### Request
Please edit the records from the line with "Select General in the category list" up to and including the line with "[x=1118, y=27]", replacing "trash icon" with "bin icon" and leaving everything else unchanged.

### Material for this exercise
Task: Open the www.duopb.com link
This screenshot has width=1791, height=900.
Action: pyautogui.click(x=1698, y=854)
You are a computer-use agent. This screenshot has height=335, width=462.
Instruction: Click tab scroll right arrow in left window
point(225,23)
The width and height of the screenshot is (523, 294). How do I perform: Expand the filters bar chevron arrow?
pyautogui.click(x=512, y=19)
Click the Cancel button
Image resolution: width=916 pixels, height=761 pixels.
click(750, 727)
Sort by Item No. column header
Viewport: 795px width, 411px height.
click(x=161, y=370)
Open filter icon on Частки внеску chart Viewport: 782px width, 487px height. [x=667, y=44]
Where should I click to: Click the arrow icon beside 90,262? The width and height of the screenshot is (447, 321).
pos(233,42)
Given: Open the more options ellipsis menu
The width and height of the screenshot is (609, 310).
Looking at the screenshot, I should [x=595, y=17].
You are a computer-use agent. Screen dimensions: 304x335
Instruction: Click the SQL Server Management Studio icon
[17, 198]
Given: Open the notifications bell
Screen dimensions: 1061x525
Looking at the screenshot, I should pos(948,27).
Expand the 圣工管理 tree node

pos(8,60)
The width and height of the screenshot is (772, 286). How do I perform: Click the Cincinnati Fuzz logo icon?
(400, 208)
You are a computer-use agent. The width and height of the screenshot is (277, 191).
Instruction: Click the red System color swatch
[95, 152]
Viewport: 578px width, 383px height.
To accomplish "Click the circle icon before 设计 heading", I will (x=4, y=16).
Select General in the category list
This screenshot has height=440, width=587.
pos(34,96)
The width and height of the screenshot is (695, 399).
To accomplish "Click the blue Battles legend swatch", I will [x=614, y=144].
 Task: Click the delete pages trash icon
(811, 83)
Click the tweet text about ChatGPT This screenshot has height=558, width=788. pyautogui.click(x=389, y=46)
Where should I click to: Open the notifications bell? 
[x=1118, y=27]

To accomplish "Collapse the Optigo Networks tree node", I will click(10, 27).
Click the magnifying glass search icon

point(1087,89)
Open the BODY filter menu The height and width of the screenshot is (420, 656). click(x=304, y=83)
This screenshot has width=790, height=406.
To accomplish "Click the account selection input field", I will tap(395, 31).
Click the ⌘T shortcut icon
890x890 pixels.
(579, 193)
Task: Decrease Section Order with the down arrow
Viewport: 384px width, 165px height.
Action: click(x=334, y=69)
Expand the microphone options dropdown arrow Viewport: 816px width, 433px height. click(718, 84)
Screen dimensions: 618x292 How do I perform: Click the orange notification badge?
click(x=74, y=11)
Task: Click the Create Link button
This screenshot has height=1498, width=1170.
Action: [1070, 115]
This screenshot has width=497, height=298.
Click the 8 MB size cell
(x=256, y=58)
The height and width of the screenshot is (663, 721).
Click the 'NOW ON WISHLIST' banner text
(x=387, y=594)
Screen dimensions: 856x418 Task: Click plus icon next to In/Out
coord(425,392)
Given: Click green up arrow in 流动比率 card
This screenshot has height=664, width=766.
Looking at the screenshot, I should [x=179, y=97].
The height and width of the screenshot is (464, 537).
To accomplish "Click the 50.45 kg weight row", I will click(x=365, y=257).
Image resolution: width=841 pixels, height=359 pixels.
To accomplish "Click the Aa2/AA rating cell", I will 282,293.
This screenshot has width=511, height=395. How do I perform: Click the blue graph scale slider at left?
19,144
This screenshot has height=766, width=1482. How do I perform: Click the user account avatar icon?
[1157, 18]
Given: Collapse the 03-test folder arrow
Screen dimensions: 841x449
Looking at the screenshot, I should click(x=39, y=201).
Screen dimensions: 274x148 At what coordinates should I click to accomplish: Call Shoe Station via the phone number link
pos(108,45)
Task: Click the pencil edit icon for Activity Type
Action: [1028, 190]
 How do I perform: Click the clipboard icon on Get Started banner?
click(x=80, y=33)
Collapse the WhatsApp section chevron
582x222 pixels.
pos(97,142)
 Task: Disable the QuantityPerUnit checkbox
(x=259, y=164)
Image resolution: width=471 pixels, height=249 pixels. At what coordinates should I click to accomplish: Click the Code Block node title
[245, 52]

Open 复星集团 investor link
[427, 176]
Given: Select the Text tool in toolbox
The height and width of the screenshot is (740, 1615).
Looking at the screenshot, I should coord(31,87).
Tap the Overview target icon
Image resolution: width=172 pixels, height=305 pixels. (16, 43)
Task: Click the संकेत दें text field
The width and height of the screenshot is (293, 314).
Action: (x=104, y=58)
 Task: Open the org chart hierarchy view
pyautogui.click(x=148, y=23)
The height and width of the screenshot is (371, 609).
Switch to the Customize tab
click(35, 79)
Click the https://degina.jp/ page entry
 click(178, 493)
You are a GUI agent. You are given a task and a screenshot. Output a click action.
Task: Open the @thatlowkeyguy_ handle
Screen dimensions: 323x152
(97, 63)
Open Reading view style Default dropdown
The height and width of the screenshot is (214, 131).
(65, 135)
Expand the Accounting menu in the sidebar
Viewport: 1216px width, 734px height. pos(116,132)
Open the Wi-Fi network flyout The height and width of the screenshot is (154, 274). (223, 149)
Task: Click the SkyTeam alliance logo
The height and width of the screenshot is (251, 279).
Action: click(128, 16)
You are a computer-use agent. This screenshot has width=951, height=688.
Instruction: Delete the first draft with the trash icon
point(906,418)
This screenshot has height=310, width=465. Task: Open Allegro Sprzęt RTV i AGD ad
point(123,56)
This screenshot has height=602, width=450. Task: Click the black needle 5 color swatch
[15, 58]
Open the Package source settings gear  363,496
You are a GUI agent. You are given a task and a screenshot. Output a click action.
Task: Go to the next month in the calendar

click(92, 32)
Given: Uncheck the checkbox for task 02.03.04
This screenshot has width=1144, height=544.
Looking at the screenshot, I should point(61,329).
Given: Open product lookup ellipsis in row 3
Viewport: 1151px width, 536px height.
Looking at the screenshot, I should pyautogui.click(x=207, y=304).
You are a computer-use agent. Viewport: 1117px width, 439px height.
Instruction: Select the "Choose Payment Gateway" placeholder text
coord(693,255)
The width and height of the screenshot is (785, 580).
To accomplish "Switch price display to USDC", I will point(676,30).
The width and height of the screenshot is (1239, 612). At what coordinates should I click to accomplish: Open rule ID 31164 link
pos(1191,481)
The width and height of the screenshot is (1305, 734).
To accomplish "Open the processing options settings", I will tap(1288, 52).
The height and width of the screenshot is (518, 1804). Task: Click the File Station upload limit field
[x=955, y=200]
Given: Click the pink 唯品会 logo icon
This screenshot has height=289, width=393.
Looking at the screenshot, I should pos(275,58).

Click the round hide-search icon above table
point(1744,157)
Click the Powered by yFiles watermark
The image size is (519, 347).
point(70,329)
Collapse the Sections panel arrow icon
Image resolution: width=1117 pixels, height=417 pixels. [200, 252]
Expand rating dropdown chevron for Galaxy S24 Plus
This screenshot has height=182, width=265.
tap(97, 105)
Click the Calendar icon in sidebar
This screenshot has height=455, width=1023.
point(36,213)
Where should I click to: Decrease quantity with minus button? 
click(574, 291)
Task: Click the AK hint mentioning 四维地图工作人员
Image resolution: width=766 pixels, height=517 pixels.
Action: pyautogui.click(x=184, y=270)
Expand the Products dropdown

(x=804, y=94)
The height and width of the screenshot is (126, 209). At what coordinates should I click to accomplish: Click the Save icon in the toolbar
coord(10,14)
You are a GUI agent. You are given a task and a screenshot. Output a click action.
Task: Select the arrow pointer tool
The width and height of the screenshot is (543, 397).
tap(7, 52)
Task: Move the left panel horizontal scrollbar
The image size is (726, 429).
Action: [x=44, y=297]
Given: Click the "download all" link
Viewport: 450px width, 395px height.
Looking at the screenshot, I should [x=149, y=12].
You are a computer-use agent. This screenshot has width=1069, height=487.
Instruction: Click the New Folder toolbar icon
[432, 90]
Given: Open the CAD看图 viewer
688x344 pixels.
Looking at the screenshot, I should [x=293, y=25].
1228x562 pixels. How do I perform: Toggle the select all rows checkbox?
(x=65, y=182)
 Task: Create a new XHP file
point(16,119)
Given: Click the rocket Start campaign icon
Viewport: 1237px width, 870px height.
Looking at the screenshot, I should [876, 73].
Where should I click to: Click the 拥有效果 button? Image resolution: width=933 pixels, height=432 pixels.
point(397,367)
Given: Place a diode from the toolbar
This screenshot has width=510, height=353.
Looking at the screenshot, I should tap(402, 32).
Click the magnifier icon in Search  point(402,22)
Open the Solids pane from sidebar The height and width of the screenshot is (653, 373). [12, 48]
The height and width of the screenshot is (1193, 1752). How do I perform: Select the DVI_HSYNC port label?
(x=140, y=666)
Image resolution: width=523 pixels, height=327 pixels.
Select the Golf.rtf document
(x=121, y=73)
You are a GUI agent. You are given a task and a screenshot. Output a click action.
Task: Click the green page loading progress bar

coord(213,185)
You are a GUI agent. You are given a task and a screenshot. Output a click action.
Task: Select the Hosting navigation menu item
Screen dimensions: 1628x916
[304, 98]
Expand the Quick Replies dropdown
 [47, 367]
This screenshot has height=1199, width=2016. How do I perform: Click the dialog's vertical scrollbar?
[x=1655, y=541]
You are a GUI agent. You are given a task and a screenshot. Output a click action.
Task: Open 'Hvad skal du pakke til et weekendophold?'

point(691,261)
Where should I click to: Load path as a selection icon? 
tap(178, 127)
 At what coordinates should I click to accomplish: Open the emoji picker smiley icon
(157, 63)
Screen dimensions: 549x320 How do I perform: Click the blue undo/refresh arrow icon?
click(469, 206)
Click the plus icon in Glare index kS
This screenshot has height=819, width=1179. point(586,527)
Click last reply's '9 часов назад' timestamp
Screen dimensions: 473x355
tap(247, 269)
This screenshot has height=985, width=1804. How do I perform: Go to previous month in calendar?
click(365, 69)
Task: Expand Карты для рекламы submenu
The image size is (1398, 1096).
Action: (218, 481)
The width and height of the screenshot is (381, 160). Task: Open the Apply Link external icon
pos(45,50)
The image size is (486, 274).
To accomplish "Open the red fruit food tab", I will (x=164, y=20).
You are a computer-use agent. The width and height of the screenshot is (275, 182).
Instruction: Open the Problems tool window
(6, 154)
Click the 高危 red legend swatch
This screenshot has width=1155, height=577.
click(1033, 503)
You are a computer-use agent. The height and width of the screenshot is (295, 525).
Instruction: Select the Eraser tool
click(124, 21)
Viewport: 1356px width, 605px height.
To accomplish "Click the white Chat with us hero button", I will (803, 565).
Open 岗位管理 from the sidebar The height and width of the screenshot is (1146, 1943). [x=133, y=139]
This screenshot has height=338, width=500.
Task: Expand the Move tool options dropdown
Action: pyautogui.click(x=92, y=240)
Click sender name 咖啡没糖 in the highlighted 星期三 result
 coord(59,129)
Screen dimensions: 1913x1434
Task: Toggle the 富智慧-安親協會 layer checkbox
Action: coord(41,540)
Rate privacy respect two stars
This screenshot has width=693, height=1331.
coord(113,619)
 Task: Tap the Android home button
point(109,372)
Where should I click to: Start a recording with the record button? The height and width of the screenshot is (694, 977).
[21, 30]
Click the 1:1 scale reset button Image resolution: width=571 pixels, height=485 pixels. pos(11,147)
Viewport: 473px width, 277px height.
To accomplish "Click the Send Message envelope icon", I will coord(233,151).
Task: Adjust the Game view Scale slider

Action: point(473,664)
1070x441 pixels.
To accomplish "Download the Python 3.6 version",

### Result for this task
Select General in the category list
This screenshot has height=440, width=587.
pos(34,96)
The width and height of the screenshot is (695, 399).
To accomplish "Click the blue Battles legend swatch", I will [x=614, y=144].
 Task: Click the delete pages bin icon
(811, 83)
Click the tweet text about ChatGPT This screenshot has height=558, width=788. pyautogui.click(x=389, y=46)
Where should I click to: Open the notifications bell? 
[x=1118, y=27]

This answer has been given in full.